Unfortunately, people still get sick and die even when they fervently believe. Cancer is an area that has not been vanquished by placebos. It is therefore a dangerous area to fool around in. The same holds for bacterial infections. People used to die from what today would be called simple infections. Appendicitis was a killer. (Even Houdini could not escape.) If you develop a bacterial infection you want an evidence-based medication.
A little respect
What then should be organized medicine’s stand on placebos? Once upon a time, placebos, these “lies that heal,” were just about the only form of treatment available. Though they could not cure cancer nor arrows through the heart, they helped a large number of patients afflicted with a remarkable array of conditions. No one questioned the doctor about his treatment. He was above reproach (there were no shes then). Everyone knew that the doctor’s cure rate was limited, but any chance of success lay greatly in belief.
Society has now turned 180 degrees. We expect victory and want no part of any phoney-baloney. The doctor has been stripped of mystery and magic. Instead of the haughty, paternalistic physician who looks down his nose through those little glasses and tells you you’ll get better, you have the kinder, gentler doctor who tells you about all the terrible things than can go wrong. We are winning the battle over conditions that require science and losing out on those that just need a little placebo. Doctors no longer dare be paternalistic. Society does not accept this.

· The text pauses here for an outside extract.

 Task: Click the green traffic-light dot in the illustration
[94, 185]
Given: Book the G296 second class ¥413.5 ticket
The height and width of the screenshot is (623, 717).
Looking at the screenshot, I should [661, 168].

If a treatment is no better than a placebo, it is reasonable to abandon the treatment, especially if it is expensive or risky. But how about adopting the placebo as the formal treatment? We have arrived at an interesting point in our medical advances: we understand that diseases all have a scientific basis and we have developed scientific treatments for many of these conditions. Many, not all.
Maybe we should take a more scientific look at placebos.
The Reverse Placebo
As noted above, a patient who overly worries about failure and complications is setting him/herself up for a poor result.
On a related note, patients given a diagnosis of a herniated disc, a torn rotator cuff, a torn ligament, a torn meniscus, a torn anything will think of themselves as wounded. This messes with their mind: they baby themselves; they can’t do this; they can’t do that. This protective behavior can on occasion be appropriate; but when the tear or herniation is but an MRI finding with no clinical relevance, the MRI report without appropriate counseling has been harmful to the patient.